BrainODE: Dynamic Brain Signal Analysis via Graph-Aided Neural Ordinary Differential Equations
This work addresses data quality issues in brain network analysis for clinical applications, representing an incremental improvement in signal processing methods.
The paper tackled the challenges of missing values, irregular samples, and sampling misalignment in fMRI brain signals by proposing BrainODE, a model using neural ODEs for continuous signal reconstruction, which demonstrated superior performance on real-world datasets.
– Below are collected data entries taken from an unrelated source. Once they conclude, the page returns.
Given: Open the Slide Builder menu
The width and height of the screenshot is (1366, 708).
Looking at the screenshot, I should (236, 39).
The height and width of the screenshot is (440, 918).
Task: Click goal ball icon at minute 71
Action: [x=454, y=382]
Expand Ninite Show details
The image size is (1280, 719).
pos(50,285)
Brain network analysis is vital for understanding the neural interactions regarding brain structures and functions, and identifying potential biomarkers for clinical phenotypes. However, widely used brain signals such as Blood Oxygen Level Dependent (BOLD) time series generated from functional Magnetic Resonance Imaging (fMRI) often manifest three challenges: (1) missing values, (2) irregular samples, and (3) sampling misalignment, due to instrumental limitations, impacting downstream brain network analysis and clinical outcome predictions. In this work, we propose a novel model called BrainODE to achieve continuous modeling of dynamic brain signals using Ordinary Differential Equations (ODE). By learning latent initial values and neural ODE functions from irregular time series, BrainODE effectively reconstructs brain signals at any time point, mitigating the aforementioned three data challenges of brain signals altogether. Comprehensive experimental results on real-world neuroimaging datasets demonstrate the superior performance of BrainODE and its capability of addressing the three data challenges.